EXTRACTED INFORMATION:
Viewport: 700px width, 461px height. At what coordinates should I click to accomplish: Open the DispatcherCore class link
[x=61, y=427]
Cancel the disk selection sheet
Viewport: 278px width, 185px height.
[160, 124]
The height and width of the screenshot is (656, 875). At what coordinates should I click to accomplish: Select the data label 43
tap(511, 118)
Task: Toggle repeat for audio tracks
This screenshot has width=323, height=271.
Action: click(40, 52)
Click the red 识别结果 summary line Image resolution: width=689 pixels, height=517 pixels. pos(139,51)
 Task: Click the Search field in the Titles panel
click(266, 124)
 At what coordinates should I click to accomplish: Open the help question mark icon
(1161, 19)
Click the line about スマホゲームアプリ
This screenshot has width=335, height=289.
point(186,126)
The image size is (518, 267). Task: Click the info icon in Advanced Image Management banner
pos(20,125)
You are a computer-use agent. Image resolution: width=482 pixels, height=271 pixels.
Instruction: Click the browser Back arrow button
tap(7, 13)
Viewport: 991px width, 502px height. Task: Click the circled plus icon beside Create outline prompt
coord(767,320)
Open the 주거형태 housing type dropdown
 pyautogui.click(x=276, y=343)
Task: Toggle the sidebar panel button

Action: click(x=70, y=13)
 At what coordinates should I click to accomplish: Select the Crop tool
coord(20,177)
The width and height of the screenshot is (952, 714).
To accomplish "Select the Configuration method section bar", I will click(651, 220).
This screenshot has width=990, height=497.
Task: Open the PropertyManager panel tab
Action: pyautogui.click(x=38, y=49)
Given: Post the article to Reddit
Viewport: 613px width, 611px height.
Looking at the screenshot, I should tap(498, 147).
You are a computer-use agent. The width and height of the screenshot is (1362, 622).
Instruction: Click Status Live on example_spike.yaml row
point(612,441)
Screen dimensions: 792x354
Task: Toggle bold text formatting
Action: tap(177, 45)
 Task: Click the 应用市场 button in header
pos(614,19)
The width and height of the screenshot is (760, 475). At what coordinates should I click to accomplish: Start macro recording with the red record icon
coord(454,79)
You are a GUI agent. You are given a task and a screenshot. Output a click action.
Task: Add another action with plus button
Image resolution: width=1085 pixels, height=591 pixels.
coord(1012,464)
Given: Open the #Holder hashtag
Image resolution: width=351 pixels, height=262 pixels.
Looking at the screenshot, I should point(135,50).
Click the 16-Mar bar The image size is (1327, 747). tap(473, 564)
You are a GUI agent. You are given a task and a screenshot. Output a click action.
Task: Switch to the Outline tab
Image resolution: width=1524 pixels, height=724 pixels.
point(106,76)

WHAT NEEDS TO BE DONE: Render each line of the material above as a JSON list of strings, one string per line, with blank lines left out.

RESPONSE TO THE EXERCISE:
[
  "Viewport: 700px width, 461px height. At what coordinates should I click to accomplish: Open the DispatcherCore class link",
  "[x=61, y=427]",
  "Cancel the disk selection sheet",
  "Viewport: 278px width, 185px height.",
  "[160, 124]",
  "The height and width of the screenshot is (656, 875). At what coordinates should I click to accomplish: Select the data label 43",
  "tap(511, 118)",
  "Task: Toggle repeat for audio tracks",
  "This screenshot has width=323, height=271.",
  "Action: click(40, 52)",
  "Click the red 识别结果 summary line Image resolution: width=689 pixels, height=517 pixels. pos(139,51)",
  " Task: Click the Search field in the Titles panel",
  "click(266, 124)",
  " At what coordinates should I click to accomplish: Open the help question mark icon",
  "(1161, 19)",
  "Click the line about スマホゲームアプリ",
  "This screenshot has width=335, height=289.",
  "point(186,126)",
  "The image size is (518, 267). Task: Click the info icon in Advanced Image Management banner",
  "pos(20,125)",
  "You are a computer-use agent. Image resolution: width=482 pixels, height=271 pixels.",
  "Instruction: Click the browser Back arrow button",
  "tap(7, 13)",
  "Viewport: 991px width, 502px height. Task: Click the circled plus icon beside Create outline prompt",
  "coord(767,320)",
  "Open the 주거형태 housing type dropdown",
  " pyautogui.click(x=276, y=343)",
  "Task: Toggle the sidebar panel button",
  "Action: click(x=70, y=13)",
  " At what coordinates should I click to accomplish: Select the Crop tool",
  "coord(20,177)",
  "The width and height of the screenshot is (952, 714).",
  "To accomplish \"Select the Configuration method section bar\", I will click(651, 220).",
  "This screenshot has width=990, height=497.",
  "Task: Open the PropertyManager panel tab",
  "Action: pyautogui.click(x=38, y=49)",
  "Given: Post the article to Reddit",
  "Viewport: 613px width, 611px height.",
  "Looking at the screenshot, I should tap(498, 147).",
  "You are a computer-use agent. The width and height of the screenshot is (1362, 622).",
  "Instruction: Click Status Live on example_spike.yaml row",
  "point(612,441)",
  "Screen dimensions: 792x354",
  "Task: Toggle bold text formatting",
  "Action: tap(177, 45)",
  " Task: Click the 应用市场 button in header",
  "pos(614,19)",
  "The width and height of the screenshot is (760, 475). At what coordinates should I click to accomplish: Start macro recording with the red record icon",
  "coord(454,79)",
  "You are a GUI agent. You are given a task and a screenshot. Output a click action.",
  "Task: Add another action with plus button",
  "Image resolution: width=1085 pixels, height=591 pixels.",
  "coord(1012,464)",
  "Given: Open the #Holder hashtag",
  "Image resolution: width=351 pixels, height=262 pixels.",
  "Looking at the screenshot, I should point(135,50).",
  "Click the 16-Mar bar The image size is (1327, 747). tap(473, 564)",
  "You are a GUI agent. You are given a task and a screenshot. Output a click action.",
  "Task: Switch to the Outline tab",
  "Image resolution: width=1524 pixels, height=724 pixels.",
  "point(106,76)"
]